JOB: Reproduce the items verbatim, beginning with the line that contains "This screenshot has height=263, width=556." and ending with the line that contains "coord(28,25)", both included.

SOURCE DATA:
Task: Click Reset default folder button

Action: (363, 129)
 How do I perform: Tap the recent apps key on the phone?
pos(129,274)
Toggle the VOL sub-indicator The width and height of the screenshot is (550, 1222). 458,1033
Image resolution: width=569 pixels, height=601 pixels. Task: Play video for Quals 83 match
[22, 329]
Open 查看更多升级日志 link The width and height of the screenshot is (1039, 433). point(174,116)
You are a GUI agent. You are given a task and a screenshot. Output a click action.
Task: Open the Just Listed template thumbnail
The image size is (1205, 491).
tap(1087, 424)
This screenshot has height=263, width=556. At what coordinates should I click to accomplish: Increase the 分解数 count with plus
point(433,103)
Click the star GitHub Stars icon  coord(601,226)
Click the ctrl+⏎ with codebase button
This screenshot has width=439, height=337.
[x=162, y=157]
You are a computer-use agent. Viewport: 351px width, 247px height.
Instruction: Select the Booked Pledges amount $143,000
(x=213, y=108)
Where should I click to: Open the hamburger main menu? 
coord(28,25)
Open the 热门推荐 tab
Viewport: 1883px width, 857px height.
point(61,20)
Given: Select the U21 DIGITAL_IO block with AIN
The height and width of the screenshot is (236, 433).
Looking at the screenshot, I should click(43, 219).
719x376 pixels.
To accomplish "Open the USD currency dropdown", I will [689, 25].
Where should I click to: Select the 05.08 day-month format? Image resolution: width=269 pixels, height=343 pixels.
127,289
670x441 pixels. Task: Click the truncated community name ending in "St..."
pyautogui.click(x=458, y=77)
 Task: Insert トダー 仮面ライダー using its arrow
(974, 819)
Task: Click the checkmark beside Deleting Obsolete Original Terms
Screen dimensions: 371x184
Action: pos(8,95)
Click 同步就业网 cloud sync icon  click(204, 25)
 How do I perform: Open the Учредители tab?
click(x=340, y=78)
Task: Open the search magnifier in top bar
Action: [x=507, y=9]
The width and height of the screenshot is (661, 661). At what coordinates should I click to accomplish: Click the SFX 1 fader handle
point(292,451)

EXERCISE SOLUTION:
This screenshot has height=263, width=556. At what coordinates should I click to accomplish: Increase the 分解数 count with plus
point(433,103)
Click the star GitHub Stars icon  coord(601,226)
Click the ctrl+⏎ with codebase button
This screenshot has width=439, height=337.
[x=162, y=157]
You are a computer-use agent. Viewport: 351px width, 247px height.
Instruction: Select the Booked Pledges amount $143,000
(x=213, y=108)
Where should I click to: Open the hamburger main menu? 
coord(28,25)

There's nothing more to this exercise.